--- Supplied entries ---
━━━

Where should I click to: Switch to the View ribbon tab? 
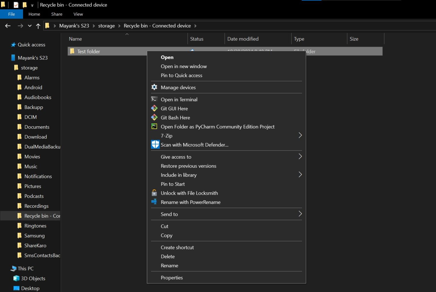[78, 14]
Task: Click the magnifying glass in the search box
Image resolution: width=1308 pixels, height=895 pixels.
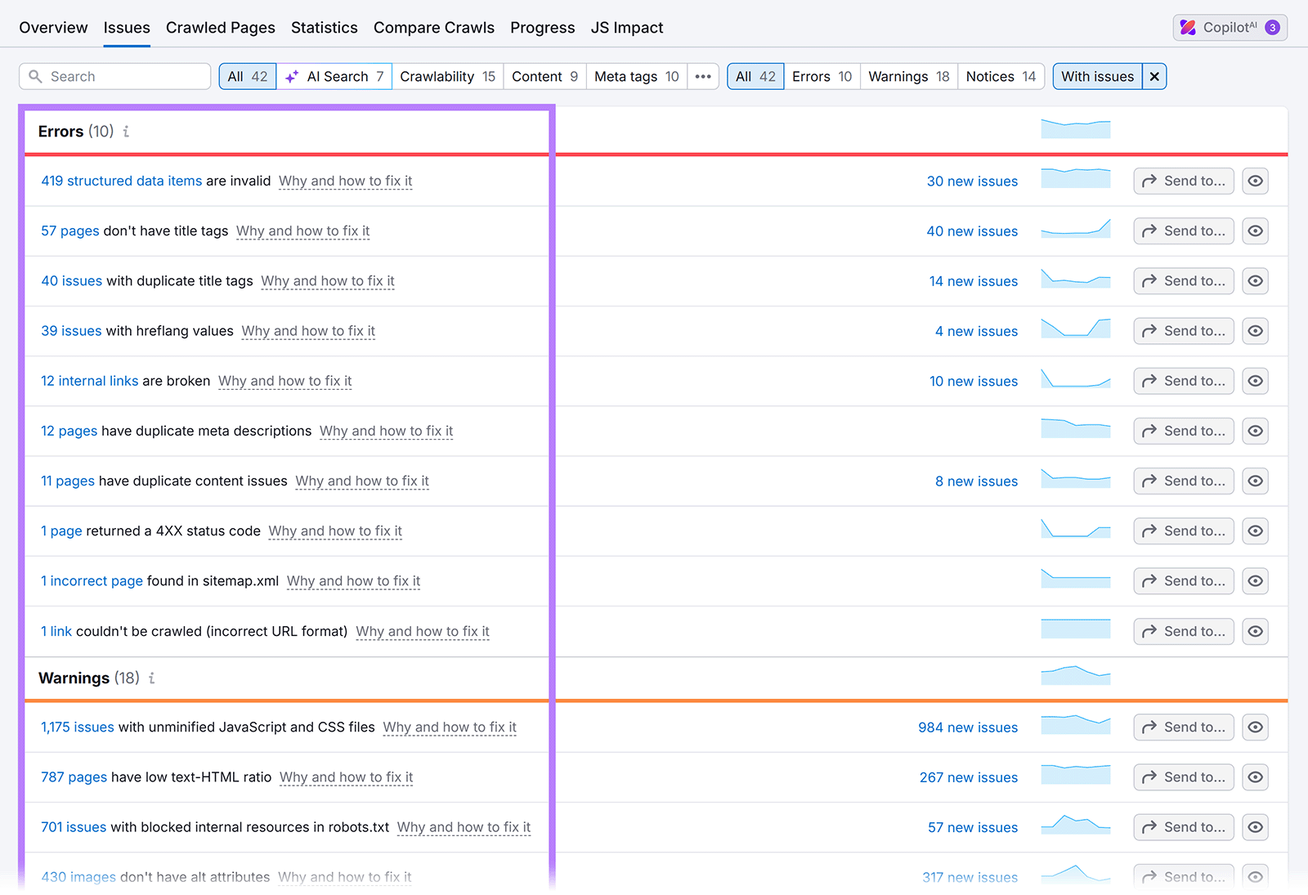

━━━

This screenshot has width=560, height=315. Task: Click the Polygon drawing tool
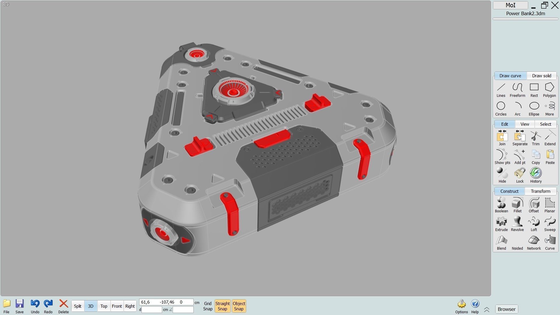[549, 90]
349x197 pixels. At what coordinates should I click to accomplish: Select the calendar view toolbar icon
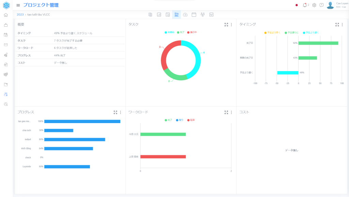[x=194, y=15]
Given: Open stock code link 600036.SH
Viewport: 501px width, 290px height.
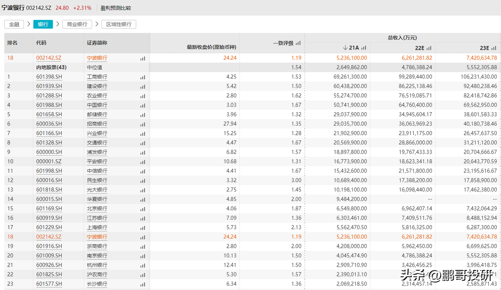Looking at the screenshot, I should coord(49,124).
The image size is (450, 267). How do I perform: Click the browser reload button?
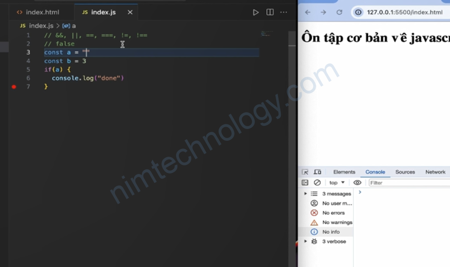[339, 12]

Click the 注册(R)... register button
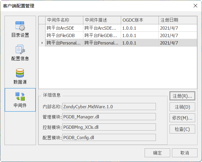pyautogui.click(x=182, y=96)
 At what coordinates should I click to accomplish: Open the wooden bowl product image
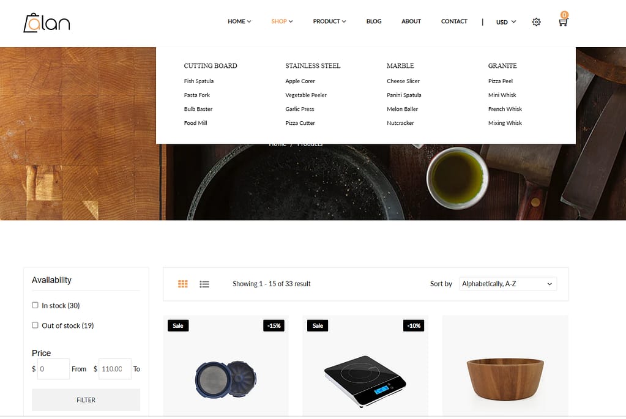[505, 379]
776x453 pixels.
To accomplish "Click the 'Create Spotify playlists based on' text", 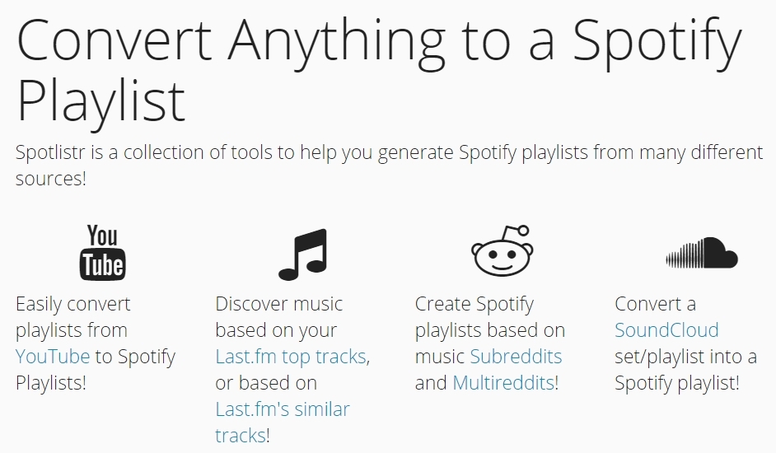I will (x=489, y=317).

━━━

--- Exercise details ---
Render everything from the line containing "Where should I" down to the line containing "Image resolution: width=1308" as a JSON list of strings, one string per line, with blank lines left out. Leave the pictures out of the answer.

--- The response ---
[
  "Where should I click to: Switch to the View ribbon tab? ",
  "[78, 14]",
  "Task: Click the magnifying glass in the search box",
  "Image resolution: width=1308 pixels, height=895 pixels."
]